Hi Mark... great questions! I had the same ones, but got the straight scoop from the Household Of 3 when I was out in DC recently. Here's the scoop, as I understand it now.
Is the match between the house and the mirror independent of reflection? For example: House: <3 ^1 ^2 My Trio: ^2 ^1 >3
Nope. There is no rotational symmetry. If your House line is alligned on a North/South vector, then all lines (which by rule definition are parallel) must run along the same North/South orientation. Therefore, if you read your above set up, I see a large pointing North, a small just south of the large standing up and a medium just south of the small, also standing up. Your trio has the large to the south of everything, which is not the same as the house, so it doesn't match.
Did I win? My trio, viewed from the other side of the table would match. Seems to me that since you play with players often around a table, with the house in the center - this must be true, since there is no natural "front" of the house.
There's no natural "front" but there is an orientation defined by the House's line. Think of it in compass directions instead of left/right and you've got it.
=== Wild Rule Question === When rolling a "Wild", what is the interaction between the general rule: G: "If your trio can, you must; else you may to the house" and the wild rule: W: "your trio or your house" Is it: 1) W trumps G You pick an action, and apply it to either the trio or the house. You may choose to apply it to the house even if the action you picked could be applied to your trio.
This is the right interpretation. Wild trumps general rule. You pick an action AND you choose where to play it. As an odd "fer instance," If you roll a swap, you will always be able to apply that to your own trio - it's only with a Wild that you can use Swap on the House. Remember also that the "no passing" rule gets a bit weird here. If you can do something on your own trio, youv'e got to do that, even if you've rolled a wild. The only way you can pass is (a) you roll a wild (b) you pick an action that you CAN'T do on your Tree but you can do on the House and (c) you choose not to do that action on the House. If you pick something that you can't do on either, then you roll again. If you pick something that you can do to your Tree and the House, you can pick which one you do it on.

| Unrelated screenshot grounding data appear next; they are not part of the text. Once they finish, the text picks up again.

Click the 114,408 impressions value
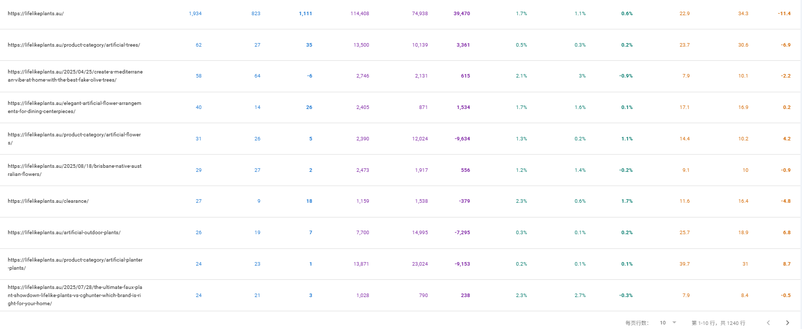 coord(360,14)
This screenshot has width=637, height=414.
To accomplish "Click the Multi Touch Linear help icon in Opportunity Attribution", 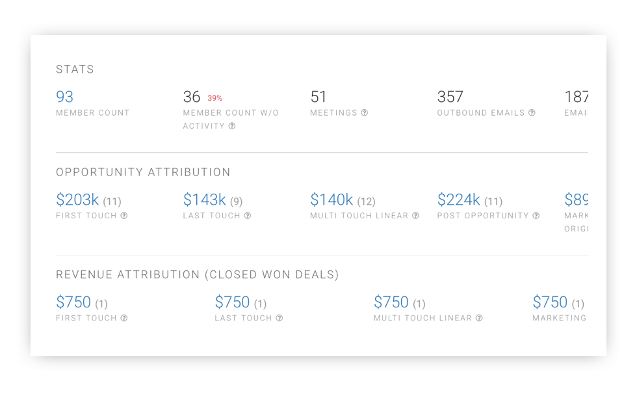I will point(416,216).
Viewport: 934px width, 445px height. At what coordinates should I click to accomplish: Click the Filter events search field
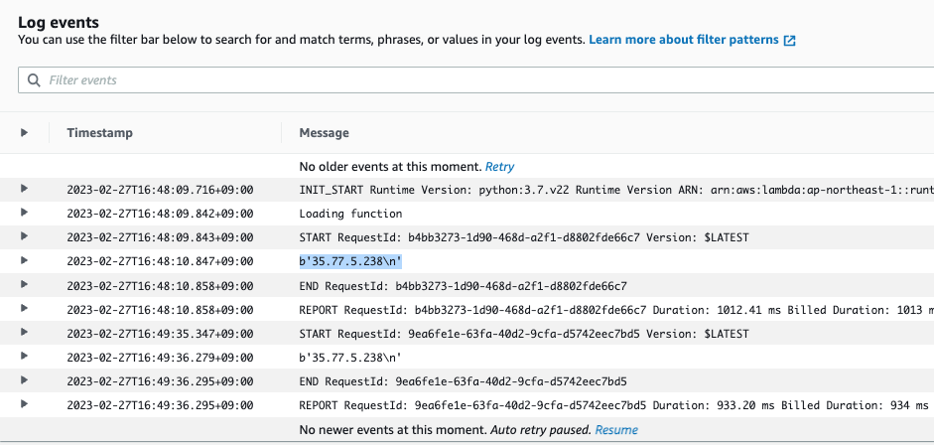coord(476,79)
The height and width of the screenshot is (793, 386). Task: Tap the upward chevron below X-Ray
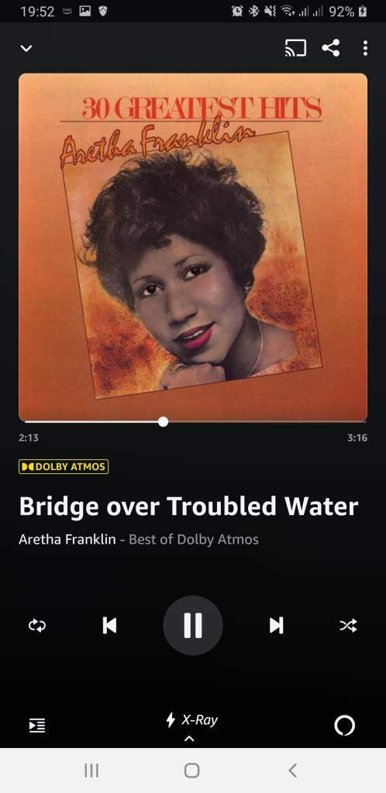click(188, 739)
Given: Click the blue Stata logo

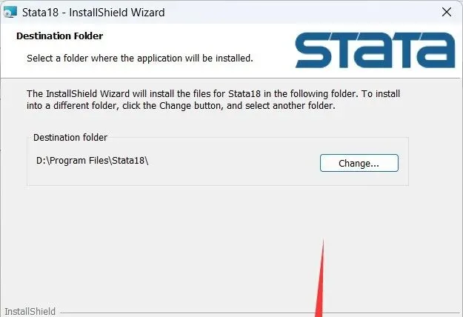Looking at the screenshot, I should pos(375,50).
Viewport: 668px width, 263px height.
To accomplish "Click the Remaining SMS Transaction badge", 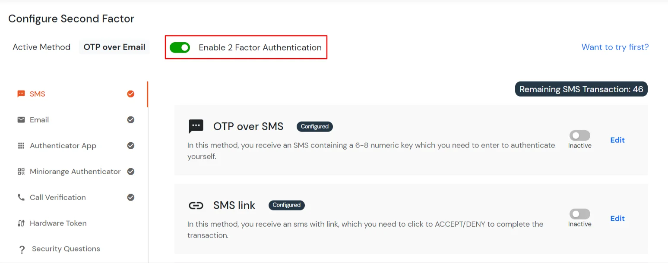I will 581,90.
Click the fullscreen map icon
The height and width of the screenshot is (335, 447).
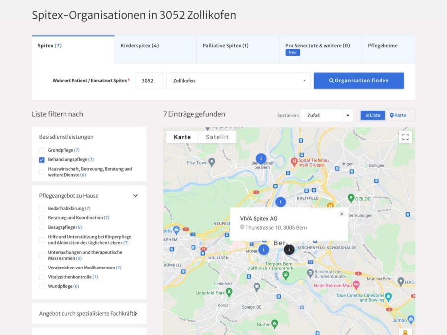[x=405, y=137]
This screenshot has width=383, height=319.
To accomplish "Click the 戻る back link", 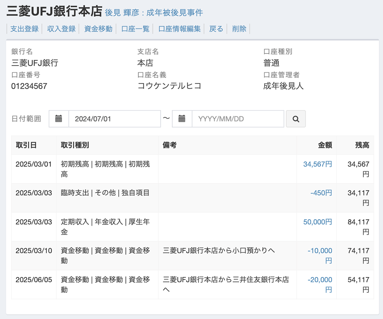I will (216, 29).
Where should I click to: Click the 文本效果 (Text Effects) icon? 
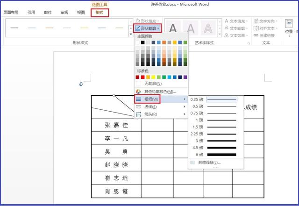[x=227, y=35]
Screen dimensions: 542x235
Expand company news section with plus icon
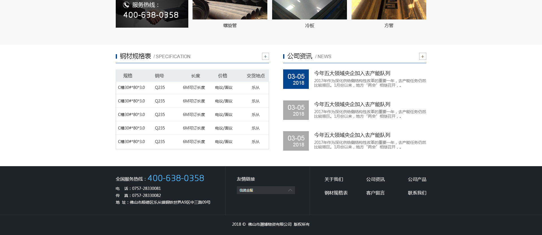423,56
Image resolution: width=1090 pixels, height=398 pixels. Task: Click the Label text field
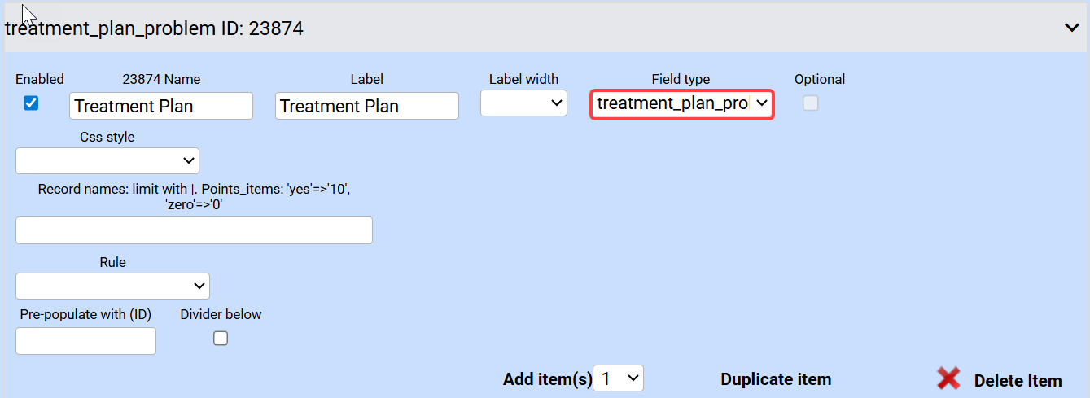[x=366, y=106]
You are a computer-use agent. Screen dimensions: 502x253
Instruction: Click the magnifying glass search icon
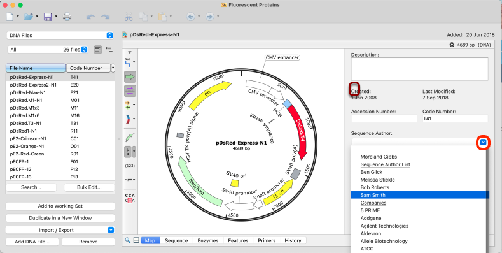point(128,240)
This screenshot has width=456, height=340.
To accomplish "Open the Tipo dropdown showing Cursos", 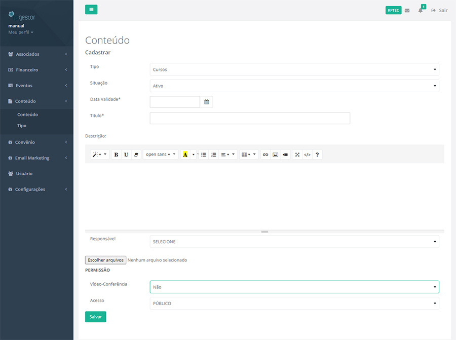I will [x=294, y=69].
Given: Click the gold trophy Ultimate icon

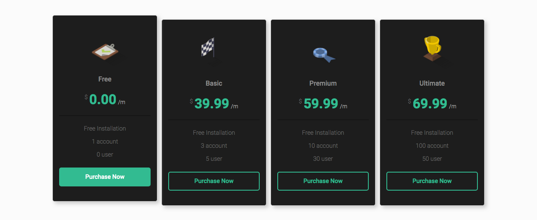Looking at the screenshot, I should coord(432,48).
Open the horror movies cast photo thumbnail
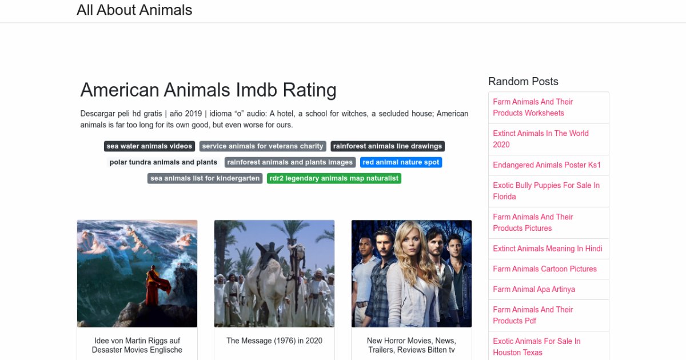686x360 pixels. (x=412, y=273)
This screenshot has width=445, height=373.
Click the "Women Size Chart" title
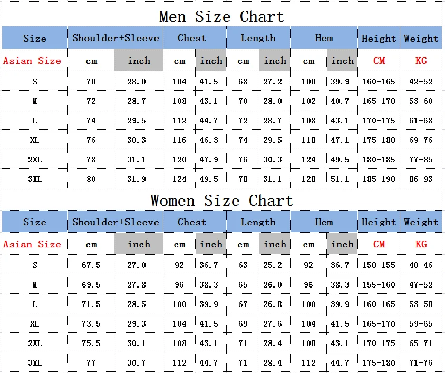(221, 200)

P.S.: Was the ascii-art treehouse notation clear? < = left leaning 3 = large piece ^ = upright 2 = medium piece > = right leaning 1 = small piece stacks are listed top to bottom Ex.: Initial House: <3 ^1 >2 Initial Tree: ^1,2,3 A Nest: ^3,2,1
Yeah! This was great! Totally understandable, especially now that I see how you're notating Trees and Nests. Cool!! Hope this helped! -Carol (she who is talking retailers through these rules on a regular basis over the phone - and who would LOVE to have more people go into stores to explain these rules to retailers!!!)